------ PÁGINA

Combinada con la desposesión de la tierra, esta pérdida de poder con respecto al trabajo asalariado condujo a la masificación de la prostitución. Como informa Le Roy Ladurie (1974: 112-13), el crecimiento de prostitutas en Francia y Cataluña era visible por todas partes:
Desde Aviñón a Barcelona pasando por Narbona las «mujeres libertinas» (femmes de debauche) se apostaban en las puertas de las ciudades, en las calles de las zonas rojas […] y en los puentes […] de tal modo que en 1594 el «tráfico vergonzoso» florecía como nunca antes.
La situación era similar en Inglaterra y España, donde todos los días, llegaban a las ciudades mujeres pobres del campo, incluso las esposas de los artesanos completaban el ingreso familiar realizando este trabajo. En Madrid, en 1631, un bando promulgado por las autoridades políticas denunciaba el problema, quejándose de que muchas mujeres vagabundas estaban ahora deambulando por las calles, callejones y tabernas de la ciudad, tentando a los hombres a pecar con ellas (Vigil, 1986: 114-15). Pero tan pronto como la prostitución se convirtió en la principal forma de subsistencia para una gran parte de la población femenina, la actitud institucional con respecto a ella cambió. Mientras en la Edad Media había sido aceptada oficialmente como un mal necesario, y las prostitutas se habían beneficiado de altos salarios, en el siglo XVI la situación se invirtió. En un clima de intensa misoginia, caracterizado por el avance de la Reforma Protestante y la caza de brujas, la prostitución fue primero sujeta a nuevas restricciones y luego criminalizada. En todas partes, entre 1530 y 1560, los burdeles de pueblo eran cerrados y las prostitutas, especialmente las que hacían la calle, fueron castigadas severamente: prohibición, flagelación y otras formas crueles de escarmiento. Entre ellas la «silla del chapuzón» (ducking stool) o acabussade —«una pieza de teatro macabro», como la describe Nickie Roberts— donde las víctimas eran atadas, a veces metidas en una jaula y luego eran sumergidas varias veces en ríos o lagunas, hasta que estaban a punto de ahogarse (Roberts, 1992: 115-16). Mientras tanto, en Francia durante el siglo XVI, la violación de una prostituta dejó de ser un crimen. En Madrid, también se decidió que a las vagabundas y prostitutas no se les debía permitir permanecer y dormir en las calles, así tampoco bajo los pórticos de la ciudad y, en caso de ser pescadas infraganti debían recibir cien latigazos y luego ser expulsadas de la ciudad durante seis años, además de afeitarles la cabeza y las cejas.

------------
------ DATOS PROPORCIONADOS

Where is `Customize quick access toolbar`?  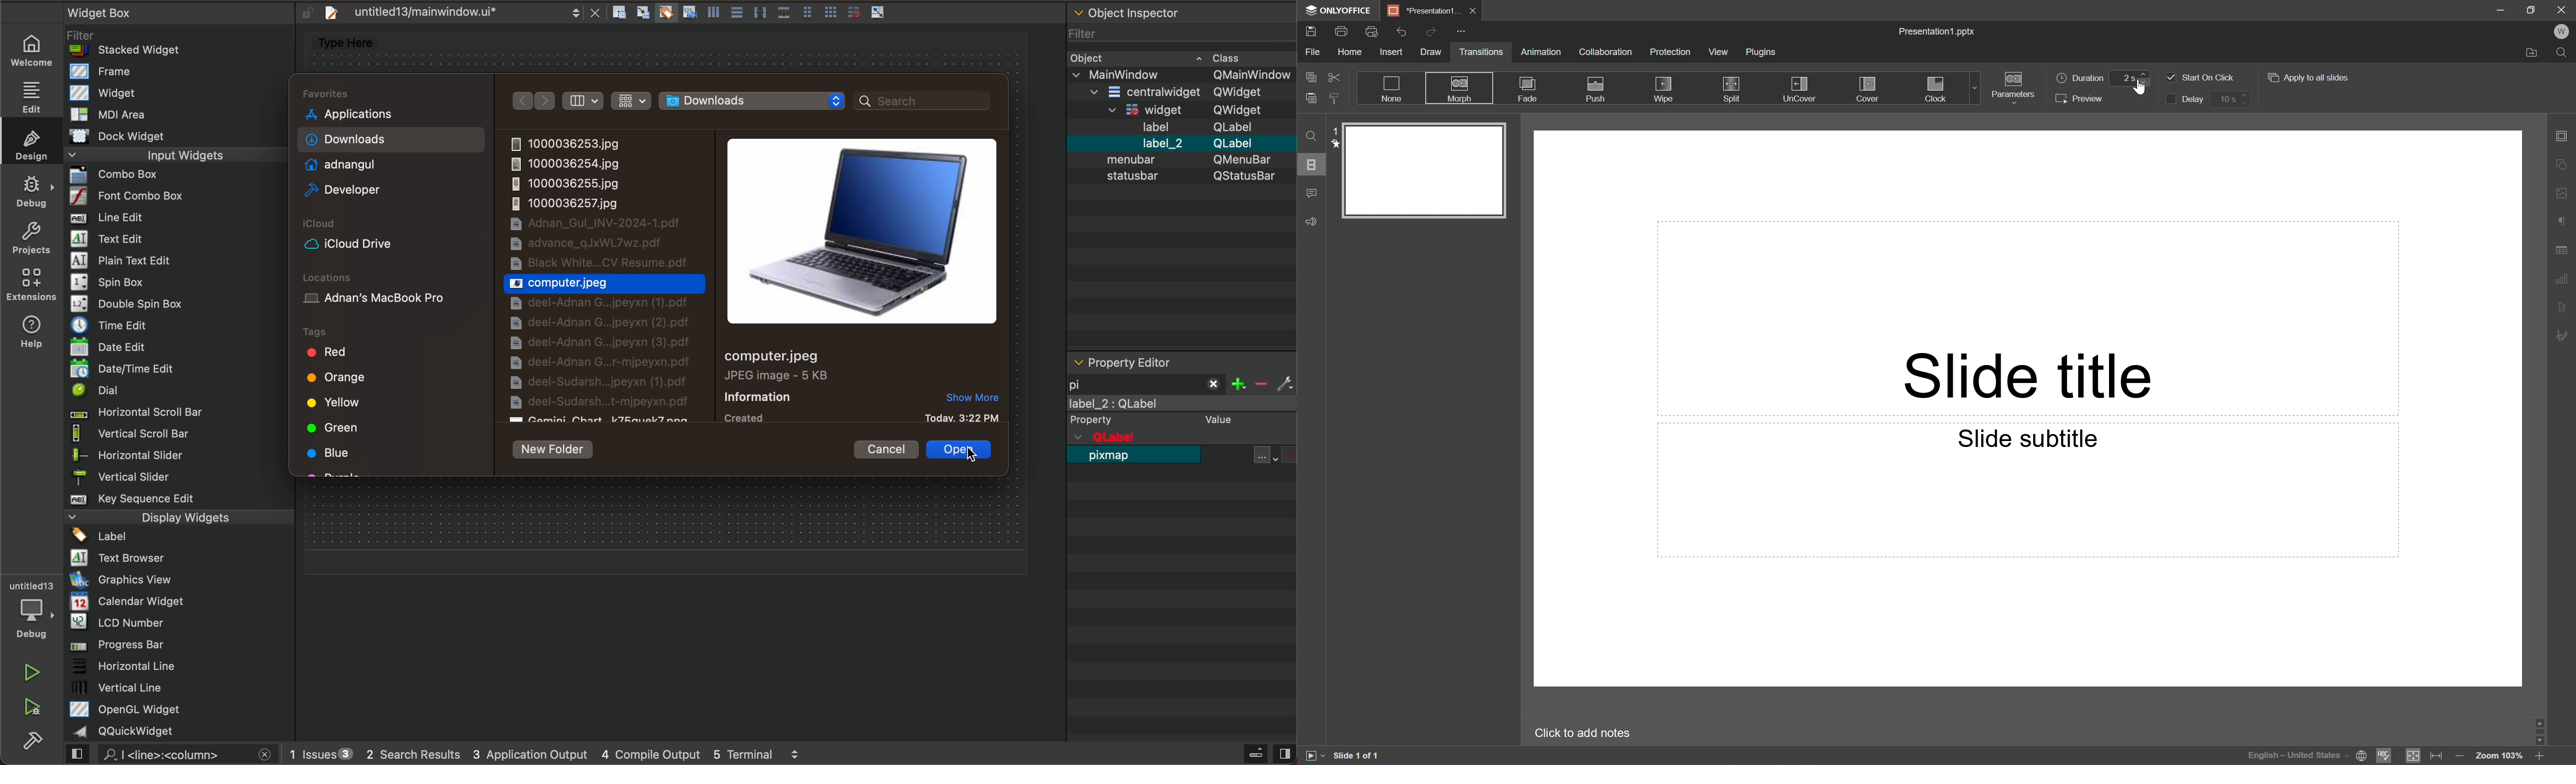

------------

- **ENUNCIADO 1**
Responde según el texto sobre la prostitución:
(a) ¿En qué año florecía como nunca antes el «tráfico vergonzoso»?
(b) ¿Entre qué años se cerraron los burdeles de pueblo?
(c) ¿Cuántos latigazos debían recibir en Madrid las vagabundas y prostitutas pescadas infraganti?
- **ENUNCIADO 2**
Actualiza el fragmento del texto sobre la prostitución que empieza con las palabras «Combinada con la» y termina con «como nunca antes.», poniendo «muelles» en lugar de «puentes».
- **ENUNCIADO 3**
Escribe lo que sigue al texto sobre la prostitución en la Europa del siglo XVI, a partir de donde se detiene.
Los datos son un material independiente del texto sobre la prostitución.

- **RESPUESTA 1**
(a) En 1594.
(b) Entre 1530 y 1560.
(c) Cien latigazos.

- **RESPUESTA 2**
Combinada con la desposesión de la tierra, esta pérdida de poder con respecto al trabajo asalariado condujo a la masificación de la prostitución. Como informa Le Roy Ladurie (1974: 112-13), el crecimiento de prostitutas en Francia y Cataluña era visible por todas partes:
Desde Aviñón a Barcelona pasando por Narbona las «mujeres libertinas» (femmes de debauche) se apostaban en las puertas de las ciudades, en las calles de las zonas rojas […] y en los muelles […] de tal modo que en 1594 el «tráfico vergonzoso» florecía como nunca antes.

- **RESPUESTA 3**
¿Qué puede explicar este ataque tan drástico contra las trabajadoras? ¿Y de qué manera la exclusión de las mujeres de la esfera del trabajo socialmente reconocido y de las relaciones monetarias se relaciona con la imposición de la maternidad forzosa y la simultánea masificación de la caza de brujas?
Cuando se consideran estos fenómenos desde la perspectiva del presente, después de cuatro siglos de disciplinamiento capitalista de las mujeres, las respuestas parecen imponerse por sí mismas. A pesar de que el trabajo asalariado de las mujeres —los trabajos domésticos y sexuales pagados— se estudian aún con demasiada frecuencia aislados unos de otros, ahora estamos en mejor posición para ver que la discriminación que han sufrido las mujeres como mano de obra asalariada ha estado directamente vinculada a su función como trabajadoras noasalariadas en el hogar. De esta manera, podemos conectar la prohibición de la prostitución y la expulsión de las mujeres del lugar de trabajo organizado con la aparición del ama de casa y la redefinición de la familia como lugar para la producción de fuerza de trabajo. Desde un punto de vista teórico y político, sin embargo, la cuestión fundamental está en las condiciones que hicieron posible semejante degradación y las fuerzas sociales que la promovieron o fueron cómplices.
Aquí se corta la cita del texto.